D’après la thèse du critique américain Marc Le Sueur, le cycle de la nostalgie – c’est-à-dire le temps qu’il faut pour que la société se réintéresse à un moment culturel précis – dure trente ans. Aujourd’hui, force est de constater que l’esprit Riot est toujours vivant. « Rebel Girl » l’hymne de rébellion de Bikini Kill s’est infiltré dans la culture populaire, que ce soit avec Miley Cyrus qui l’entonne au Super Bowl 2021, ou dans une multitude de séries et films, tel que Moxie d’Amy Poehler (2021), Captain Fantastic de Matt Ross (2016) ou encore Orange Is The New Black (2015). L’ère #MeToo a évidemment facilité ce « retour en grâce » en remettant en avant la solidarité féminine qu’on trouvait déjà dans les fanzines. Le mouvement originel a implosé, mais l’esprit ne disparaît pas.

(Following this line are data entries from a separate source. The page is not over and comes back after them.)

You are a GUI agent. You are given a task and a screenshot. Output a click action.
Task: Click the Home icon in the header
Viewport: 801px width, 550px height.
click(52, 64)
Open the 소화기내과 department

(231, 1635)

Bien avant, les Spice Girls avait déjà pris d’assaut le mainstream avec leur mantra Girl Power, que Mathilde Carton décrit comme un exemple de marchandisation radicale et cynique de l’esprit Riot. Bien qu’on puisse supposer qu’elle ont offert une porte d’entrée au féminisme, les Spice Girls n’ont jamais eu d’agenda politique. « Elles ont simplement su profiter d’un vent de révolte qui n’était pas le leur », écrit l’autrice, et ajoute que leur message est « une version édulcorée du Girl Power de Tobi Vail ». 

Ce même Girl Power a revêtu des formes différentes au gré du temps, et a propulsé des femmes artistes telles qu’Alanis Morissette, Fiona Apple et Lizzo dans les charts. En 2014, avec la performance légendaire de Beyoncé, « le mainstream fait sa révolution féministe » constate Mathilde Carton. La chanteuse apparaît sur scène avec le message « FEMINIST » écrit en grand sur un écran géant derrière elle. Si certaines, comme l’écrivaine bell hooks, émettent des réserves sur ce qu’elles perçoivent comme une forme d’appropriation de combats et discours féministes, il faut garder à l’esprit que dans les années 2000, les stars revendiquaient rarement leur féminisme de peur de représailles médiatiques ou pour ne pas risquer d’aliéner leur audience. En 2014, la performance de Beyoncé marque un tournant. 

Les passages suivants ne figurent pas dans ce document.